An illustrative example of the risks posed by proprietary solutions is the recent vulnerability discovered in Microsoft Teams. Jumpsec Labs revealed a flaw that allowed people to bypass restrictions on incoming files from external users.

CISA team is discussing on a issue
Courtesy: CISA

Although Microsoft acknowledged the issue, they deemed it did not require immediate attention since it also relied on social engineering tactics. However, this vulnerability could potentially be exploited for phishing attacks, making it a significant concern for one of the most popular collaboration tools available.

The exposure of such flaws raises concerns about the approach of proprietary software companies. Microsoft’s handling of the vulnerability indicates a level of complacency that can be alarming, especially considering the program’s popularity and widespread usage.

The availability of tools like the Teams Fisher Python script further exacerbates the risk, as even less skilled hackers can potentially exploit this security gap.

In contrast, open-source software offers an alternative that allows motivated companies with skilled developers to take control of their security. By forking the program and hardening it, they can actively address vulnerabilities and mitigate risks.

Although self-hosted email solutions demand more effort to maintain, they offer the advantage of customization and independence from single points of failure. With different software stacks across organizations, exploitation becomes a case-by-case challenge, potentially deterring many attackers who target widely adopted proprietary solutions.
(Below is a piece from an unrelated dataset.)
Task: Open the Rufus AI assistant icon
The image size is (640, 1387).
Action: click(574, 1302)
While adopting a do-it-yourself (DIY) approach to email may not be suitable for all enterprises, it has been successful for some, especially in personal and small business use cases. The appeal lies in better data control and reduced reliance on large corporations like Microsoft. The trade-off is the need for more active involvement in managing the email infrastructure and security.
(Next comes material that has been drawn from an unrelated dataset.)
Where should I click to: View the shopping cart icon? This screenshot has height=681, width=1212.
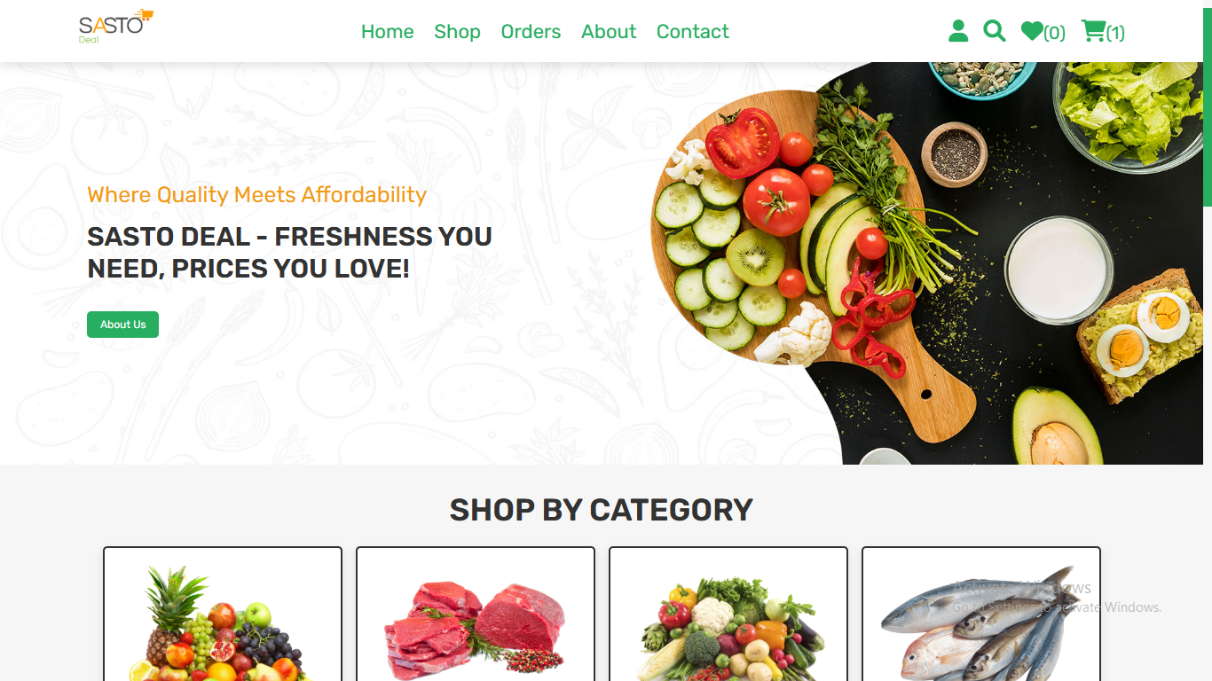(1093, 32)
In addition to email security, there are concerns about data privacy on various online platforms. Tax preparation services, such as H&R Block, TaxAct, and TaxSlayer, have been observed using MetaPixel on their web pages, which collects visitor data, including HTTP headers and button clicks.
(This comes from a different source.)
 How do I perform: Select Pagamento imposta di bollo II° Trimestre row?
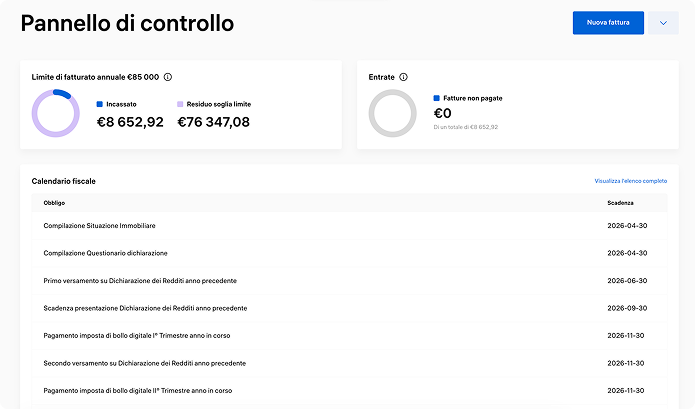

This level of tracking raises questions about data protection and how such companies handle user information, considering the potential for misuse or unauthorized data access.

Ultimately, the security of data relies on the choices made by individuals and organizations. While proprietary solutions from large corporations may provide convenience and support, they are not immune to vulnerabilities and delays in addressing them.

On the other hand, open-source and self-hosted alternatives offer more control and transparency, making them appealing to those who prioritize data privacy and security. The decision to choose between these approaches must consider the specific needs, resources, and risk tolerance of each organization.

The Bottom Lines

In today’s digital landscape, one crucial lesson stands clear: the security of your data ultimately rests in your hands. Opting for an open-source and self-hosted approach exemplifies this responsibility as you take charge of every aspect of your setup.

Even when placing trust in behemoth corporations like Microsoft, the reality is that vulnerabilities in their software may go unfixed, and bug reports may be ignored. Surprisingly, even major tax preparation companies like H&R Block might prioritize profit over safeguarding your data, potentially selling it for extra revenue.

To make matters worse, certain companies may employ questionable tactics like running suspicious JavaScript code on their websites, enabling them to automatically funnel your information to entities like Meta. Clearly, protecting your data is not always a top priority for these organizations, especially when compared to safeguarding their bottom line.

In light of these realities, it becomes evident that exploring open-source and self-hosted solutions empowers individuals to secure their data, ensuring a higher level of control and peace of mind in an increasingly interconnected digital world.